Use of medicinal plants

  • Various medicinal plants are used in folk medicine, which can be drunk as tea and are sometimes also available as ready-made medicines. Classic medicinal herbs for urethritis include:
    • Field horsetail
    • Bearberry leaves
    • Birch leaves
    • Nettle
    • Goldrute
    • rose hip
    • Hauhechel
    • Wacholder
  •  Cantharis is often used in homoeopathy.

Prevent urethritis – this is how it works!

  • Other “home remedies” for prevention include:
    • emptying the bladder after sexual intercourse
    • avoiding hypothermia
    • the avoidance of excessive genital hygiene
    • the intake of more than two litres of fluid daily
  • However, the effectiveness of these measures has yet to be tested in studies.
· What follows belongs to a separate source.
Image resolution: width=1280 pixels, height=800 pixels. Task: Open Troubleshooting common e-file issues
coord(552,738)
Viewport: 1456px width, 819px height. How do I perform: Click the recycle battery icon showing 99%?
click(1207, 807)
What is the course and prognosis?

  • If an infection is treated promptly, the prognosis is good. The germs may spread further if the therapy starts too late or not at all – for example, due to a lack of symptoms. Abscesses, infections of the kidneys, epididymis, prostate, uterus, fallopian tubes or ovaries can occur, or even acute urinary retention as a result of the inflammatory processes, scarring and narrowing of the urethra or adhesions of the fallopian tubes, and infertility can occur.
  • Pregnant women can transmit the germs to their child during childbirth, which – in the case of chlamydia and gonococci – can lead to severe conjunctivitis in the newborn. Some germs are also suspected of increasing the risk of premature rupture of membranes and miscarriage.